2. Komplikasin Lanjut
- Delayed union: fraktur femur pada orang dewasa mengalami union dalam 4 bulan.
- Nonunion: apabila permukaan fraktur menjadi bulat dan sklerotik dicurigai adanya
nonunion dan diperlukan fiksasi interna dan bone graft.
- Malunion: bila terjadi pergeseran kembali kedua ujung fragmen, maka diperlukan
pengamatan terus menerus selama perawatan. Angulasi sering ditemukan. Malunion
juga menyebabkan pemendekan pada tungkai sehingga dieprlukn koreksi berupa
osteotomi.
- Kaku sendi lutut: setelah fraktur femur biasanya terjadi kesulitsn pergerakan pada
sendi lutut. Hal ini disebabkan oleh adanya adhesi periartikuler atau adhesi
intrmuskuler. Hal ini dapat dihindari apabila fisioterapi yang intensif dan sistematis
dilakukan lebih awal.
- Refraktur: terjadi apabila imobilisasi dilakukan sebelum terjadi union yang solid.
BAB III
ANALISIS KASUS
Pada anamnesis didapatkan data bahwa penderita berusia 32 tahun beralamat di
dalam kota datang berobat ke RSMH dengan keluhan sulit dan nyeri menggerakkan
tungkai kanan setelah kecelakaan lalu lintas. Dari anamnesis lebih lanjut diketahui
bahwa 4 jam SMRS, motor yang dikendarai penderita ditabrak mobil dari arah
berlawanan. Penderita terjatuh dengan tungkai kanan terbentur aspal. Penderita
kemudian langsung dibawa ke RSMH. Pada pemeriksaan fisik, status generalis
didapatkan pernafasan, nadi, tekanan darah dan suhu dalam batas normal. Dari hasil
pemeriksaan fisik, pada status lokalis didapatkan pada regio tibia-fibula dextra
tampak adanya deformitas yang menyingkirkan trauma jaringan lunak, NVD baik
dan ROM aktif pasif terbatas, yaitu penderita kesulitan menggerakkan secara aktif
dan pasif sendi lutut. Pemeriksaan penunjang yang dilakukan berupa pemeriksaan
radiologis dengan hasil rontgen tibia fibula dextra AP/Lateral didapatkan adanya
fraktur tibia fibula dextra 1/3 distal wedge displaced tertutup.

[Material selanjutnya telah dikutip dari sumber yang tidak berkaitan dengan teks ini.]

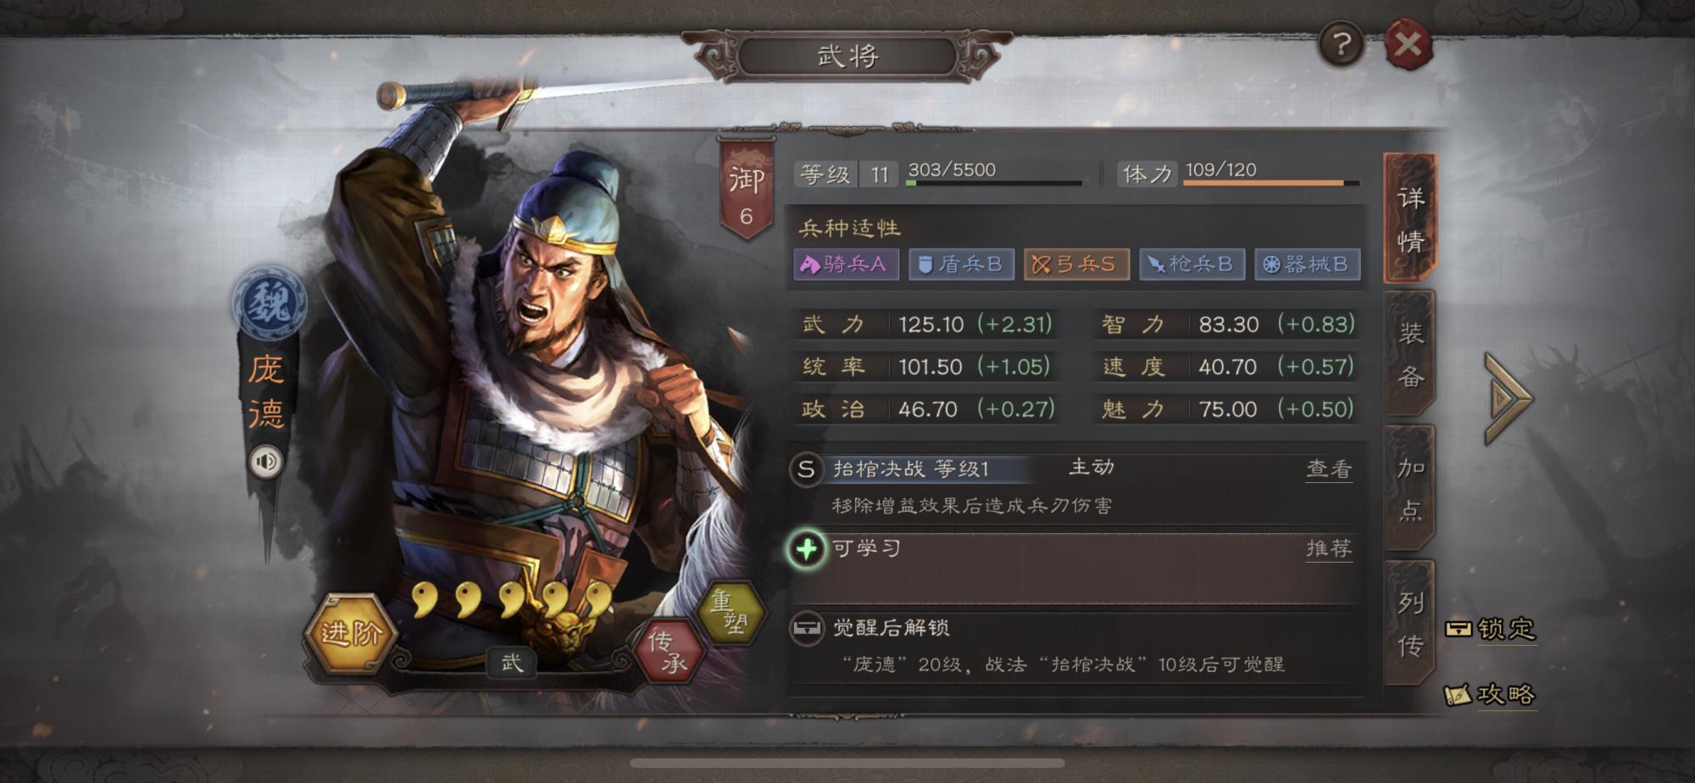
Task: Tap the 重塑 hexagon button
Action: [x=731, y=613]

Berdasarkan anamnesis, pemeriksaan fisik, dan pemeriksaan penunjang yang telah
dilakukan disimpulkan bahwa pasien ini didiagnosa dengan fraktur tibia fibula dextra
1/3 distal wedge displaced tertutup. Penatalaksanaan pada pasien ini direncanakan
terapi konservatif dilanjutkan terapi operatif. Prognosis pasien ini adalah Quo ad
vitam bonam dan quo ad fungtionam bonam.